It's only one day into the weekend, but I wouldn't be surprised if HEALTH walk with this year's Weirdest Band at Bumbershoot honors, an always coveted title, and one that the fest allows by every year booking at least a couple truly odd acts amidst all the family-friendly folk rock. IT was a HEALTH show: the lanky Asian dude flopped around with a mic hooked up to effects pedals, the drummer rolled out pounding tribal beats, the guitars sounded like shuddering smears of multi-colored feedback, the band went from gentle drones to outbursts of punk thrash to weird, moody grooves, and it was all loud and all good. Cool dads hung out with their mohawked kids in what used to be the Fun Forest, underneath the trippiest building at the Center.
Passing by the same stage, later in the day, a 30-second review of This Providence: Those are some real, real pretty-boys; the song I heard kinda sound like Saves the Day doing a ballad.
The child in the red pants and the blue shirt spazzing out on the lawn to Balkan Beat Box wins the award for best dance moves of the day (sorry, hippie twirler brigade).

The Raveonettes do one thing—J&MC-style feedback pop—but damn do they do it pretty much perfectly. "Last Dance" sounded fucking fantastic. I need to spend some more time with their last album.
I could only take about three songs of Bob Dylan.
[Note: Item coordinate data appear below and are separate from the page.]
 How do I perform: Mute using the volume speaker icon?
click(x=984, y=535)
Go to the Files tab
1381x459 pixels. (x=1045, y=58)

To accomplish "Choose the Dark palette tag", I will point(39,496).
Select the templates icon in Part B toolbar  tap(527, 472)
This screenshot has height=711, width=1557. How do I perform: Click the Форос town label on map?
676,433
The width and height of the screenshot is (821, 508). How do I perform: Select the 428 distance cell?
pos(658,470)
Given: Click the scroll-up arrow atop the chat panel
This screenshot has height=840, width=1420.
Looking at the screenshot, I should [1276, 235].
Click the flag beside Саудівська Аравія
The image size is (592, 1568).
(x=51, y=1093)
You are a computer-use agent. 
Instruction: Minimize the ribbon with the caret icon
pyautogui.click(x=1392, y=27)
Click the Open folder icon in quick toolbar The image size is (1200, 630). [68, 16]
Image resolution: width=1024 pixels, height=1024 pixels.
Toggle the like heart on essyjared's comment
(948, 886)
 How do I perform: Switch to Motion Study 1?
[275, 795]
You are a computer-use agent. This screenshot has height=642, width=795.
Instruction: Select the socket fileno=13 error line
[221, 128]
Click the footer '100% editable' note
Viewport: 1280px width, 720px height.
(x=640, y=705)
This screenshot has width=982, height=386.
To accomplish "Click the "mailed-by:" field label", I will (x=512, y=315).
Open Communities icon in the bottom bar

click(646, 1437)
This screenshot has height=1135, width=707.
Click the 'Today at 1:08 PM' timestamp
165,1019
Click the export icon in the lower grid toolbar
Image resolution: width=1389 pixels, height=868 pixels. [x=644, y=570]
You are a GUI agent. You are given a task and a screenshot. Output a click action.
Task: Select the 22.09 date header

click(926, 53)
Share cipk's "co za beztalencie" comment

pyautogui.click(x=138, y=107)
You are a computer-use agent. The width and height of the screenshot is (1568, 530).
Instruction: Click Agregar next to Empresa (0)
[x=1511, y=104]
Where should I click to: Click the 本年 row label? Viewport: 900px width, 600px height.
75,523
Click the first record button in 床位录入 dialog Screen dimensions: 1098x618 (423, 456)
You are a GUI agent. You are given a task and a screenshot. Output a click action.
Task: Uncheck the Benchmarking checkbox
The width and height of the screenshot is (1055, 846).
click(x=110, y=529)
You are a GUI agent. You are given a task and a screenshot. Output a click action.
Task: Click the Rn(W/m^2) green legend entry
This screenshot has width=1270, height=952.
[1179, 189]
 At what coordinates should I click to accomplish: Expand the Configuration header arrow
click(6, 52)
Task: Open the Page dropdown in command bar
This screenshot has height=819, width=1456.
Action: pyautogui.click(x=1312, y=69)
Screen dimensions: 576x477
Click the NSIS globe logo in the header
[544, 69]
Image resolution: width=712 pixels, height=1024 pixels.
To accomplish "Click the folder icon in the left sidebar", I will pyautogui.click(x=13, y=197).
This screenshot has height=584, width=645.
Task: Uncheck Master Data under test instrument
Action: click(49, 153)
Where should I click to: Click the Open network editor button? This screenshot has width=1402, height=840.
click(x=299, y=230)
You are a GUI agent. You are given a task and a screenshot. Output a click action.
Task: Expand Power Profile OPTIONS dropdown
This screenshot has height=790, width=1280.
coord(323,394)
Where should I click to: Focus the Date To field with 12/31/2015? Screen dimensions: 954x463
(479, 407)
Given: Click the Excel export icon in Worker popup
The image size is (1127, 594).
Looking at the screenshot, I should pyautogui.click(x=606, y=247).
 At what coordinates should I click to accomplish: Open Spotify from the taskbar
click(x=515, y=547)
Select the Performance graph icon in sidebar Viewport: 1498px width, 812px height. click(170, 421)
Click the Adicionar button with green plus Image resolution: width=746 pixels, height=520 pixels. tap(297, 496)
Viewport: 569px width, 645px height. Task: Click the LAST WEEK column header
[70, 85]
There, now I've checked him off my list. I can tell the kids I never have that I saw the man. They'll love that story. Dylan's band sounded just fine, the way you'd expect a really solid Nashville session band to sound, and Dylan sounded fine playing the organ, but—DUH—his voice, never really the thing to recommend him, is all but fucking shot. He sounded like your ornery grandfather who just had a stroke, yelling at you about God knows what. He makes Tom Waits, Cookie Monster, and Diane Rehms all sound like that thing where you make your computer speak. You could not do an impression of him that sounded sadder and weirder and funnier than he actually sounded. His records remain indelible, of course, but In the year 2010, the Raveonettes are a better show than Bob Dylan.